Code collection code
1.TopDocs topDocs=searcher.search(new MatchAllDocsQuery(),10000);      



2. After using the default relevance score, the core code and running effect are as follows:



Java code copy code collection code
1.Sort sort=new Sort();//Relevance score is used by default 
2. TopDocs topDocs=searcher.search(new MatchAllDocsQuery(), 10000, sort); 





The reason for the garbled characters in the above picture is because lucene will not search results in the default sorting case For the scoring operation, because the scoring operation will reduce the performance, the column about the score returns a NAN string. For the needs of the format, when Sanxian uses the DecimalFormat class to reserve 2 decimal places for the scoring result, because it is A special character, so the above situation occurs.

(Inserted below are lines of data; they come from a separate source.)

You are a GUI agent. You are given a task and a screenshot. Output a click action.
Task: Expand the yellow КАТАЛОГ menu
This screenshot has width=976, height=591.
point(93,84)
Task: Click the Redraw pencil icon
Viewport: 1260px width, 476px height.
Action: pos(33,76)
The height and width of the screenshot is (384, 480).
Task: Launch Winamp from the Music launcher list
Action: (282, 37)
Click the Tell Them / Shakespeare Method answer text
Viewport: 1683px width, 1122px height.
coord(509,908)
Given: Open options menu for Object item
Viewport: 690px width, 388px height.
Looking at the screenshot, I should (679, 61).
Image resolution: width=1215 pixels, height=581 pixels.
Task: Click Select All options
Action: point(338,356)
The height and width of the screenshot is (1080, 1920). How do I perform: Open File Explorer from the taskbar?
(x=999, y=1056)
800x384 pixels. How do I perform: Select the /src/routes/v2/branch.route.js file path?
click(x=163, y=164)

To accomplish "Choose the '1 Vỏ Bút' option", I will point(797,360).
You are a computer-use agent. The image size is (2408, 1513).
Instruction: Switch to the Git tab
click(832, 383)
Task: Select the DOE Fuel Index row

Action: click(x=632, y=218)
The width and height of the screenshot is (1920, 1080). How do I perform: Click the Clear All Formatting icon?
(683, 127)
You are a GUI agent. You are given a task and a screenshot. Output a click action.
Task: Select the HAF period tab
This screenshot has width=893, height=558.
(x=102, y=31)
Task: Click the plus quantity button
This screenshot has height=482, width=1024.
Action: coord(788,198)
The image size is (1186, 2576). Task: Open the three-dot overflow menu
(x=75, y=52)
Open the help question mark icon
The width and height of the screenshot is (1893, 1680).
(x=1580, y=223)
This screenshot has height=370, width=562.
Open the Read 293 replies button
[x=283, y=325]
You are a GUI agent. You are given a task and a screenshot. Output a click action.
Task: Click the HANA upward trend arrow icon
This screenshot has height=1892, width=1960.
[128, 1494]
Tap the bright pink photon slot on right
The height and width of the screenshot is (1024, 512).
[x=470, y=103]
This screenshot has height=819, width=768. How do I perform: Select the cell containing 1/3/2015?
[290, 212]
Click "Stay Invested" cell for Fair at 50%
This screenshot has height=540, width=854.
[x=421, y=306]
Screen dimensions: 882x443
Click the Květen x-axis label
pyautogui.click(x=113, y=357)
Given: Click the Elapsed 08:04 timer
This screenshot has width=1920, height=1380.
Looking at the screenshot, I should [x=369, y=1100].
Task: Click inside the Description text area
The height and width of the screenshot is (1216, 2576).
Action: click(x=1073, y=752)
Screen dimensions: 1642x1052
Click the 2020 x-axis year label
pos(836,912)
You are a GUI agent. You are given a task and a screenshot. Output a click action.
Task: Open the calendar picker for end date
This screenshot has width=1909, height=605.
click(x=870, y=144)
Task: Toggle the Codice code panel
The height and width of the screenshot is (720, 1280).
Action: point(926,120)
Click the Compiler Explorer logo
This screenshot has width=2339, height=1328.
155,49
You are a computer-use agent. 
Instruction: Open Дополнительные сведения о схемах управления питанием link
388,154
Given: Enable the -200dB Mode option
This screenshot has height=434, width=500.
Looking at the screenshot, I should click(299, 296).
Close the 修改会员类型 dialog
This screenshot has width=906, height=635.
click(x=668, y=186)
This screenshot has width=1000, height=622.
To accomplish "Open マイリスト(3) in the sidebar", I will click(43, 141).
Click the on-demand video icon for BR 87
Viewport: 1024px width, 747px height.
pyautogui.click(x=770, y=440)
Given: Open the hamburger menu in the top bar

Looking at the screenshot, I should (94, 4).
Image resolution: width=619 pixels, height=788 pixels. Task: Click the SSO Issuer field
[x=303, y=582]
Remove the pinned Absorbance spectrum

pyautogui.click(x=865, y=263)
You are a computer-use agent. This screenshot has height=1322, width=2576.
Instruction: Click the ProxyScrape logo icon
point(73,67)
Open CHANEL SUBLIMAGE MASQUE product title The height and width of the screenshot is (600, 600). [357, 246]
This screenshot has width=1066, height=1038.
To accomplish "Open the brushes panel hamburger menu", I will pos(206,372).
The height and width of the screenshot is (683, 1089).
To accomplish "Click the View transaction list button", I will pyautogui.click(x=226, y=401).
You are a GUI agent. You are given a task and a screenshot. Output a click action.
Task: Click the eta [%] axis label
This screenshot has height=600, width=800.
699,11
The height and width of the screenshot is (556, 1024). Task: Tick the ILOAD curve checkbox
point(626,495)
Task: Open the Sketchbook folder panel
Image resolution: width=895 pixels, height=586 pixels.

3. Sort by date in descending order, the core code and running effect are as follows:



Java code copy code collection code
1.Sort sort=new Sort(new SortField("date", Type.INT,true));//true is descending arrangement 
2. TopDocs topDocs=searcher.search(new MatchAllDocsQuery(),10000,sort); 




3. Sort by price in ascending order, the core code and running effect are as follows:



Java code copy code Favorite code
1.Sort sort=new Sort(new SortField("price", Type.DOUBLE,false));//false is the descending order 
2. TopDocs topDocs=searcher.search(new MatchAllDocsQuery(),10000,sort); 




4. Multi-field sorting, in descending order by date Next, because the dates with id 7 and 8 are the same, we add a sort field to sort in ascending order by ename. The core code and running effect are as follows:



Java code copy code collection code
1.// Sort sort=new Sort( new SortField("date", Type.INT, true),new SortField("ename", Type.STRING, false)); 
2. //These two pieces of code have the same effect 
3. Sort sort=new Sort(new SortField[ ]{new SortField("date", Type.INT, true),new SortField("ename", Type.STRING, false)}); 
4. TopDocs topDocs=searcher.search(new MatchAllDocsQuery(),10000,sort); 




5. Sorting with scores, pay attention to the latter two Boolean variables can control whether to score, especially when there is no requirement to score, it is recommended not to When enabled, it will have a great impact on performance when the number is large. The results obtained by retrieving "programming" are sorted in descending order by default. The core code and running effect diagram are as follows:



Java code copy code Favorite code
1.Sort sort=Sort.RELEVANCE; 
2. TopDocs topDocs=searcher.search(new TermQuery(new Term("bookname", "programming")),null,100,sort,true,true); 




the above programming, programming because the tf of programming appears 2 during segmentation times, so it has a higher score when querying, so it ranks first.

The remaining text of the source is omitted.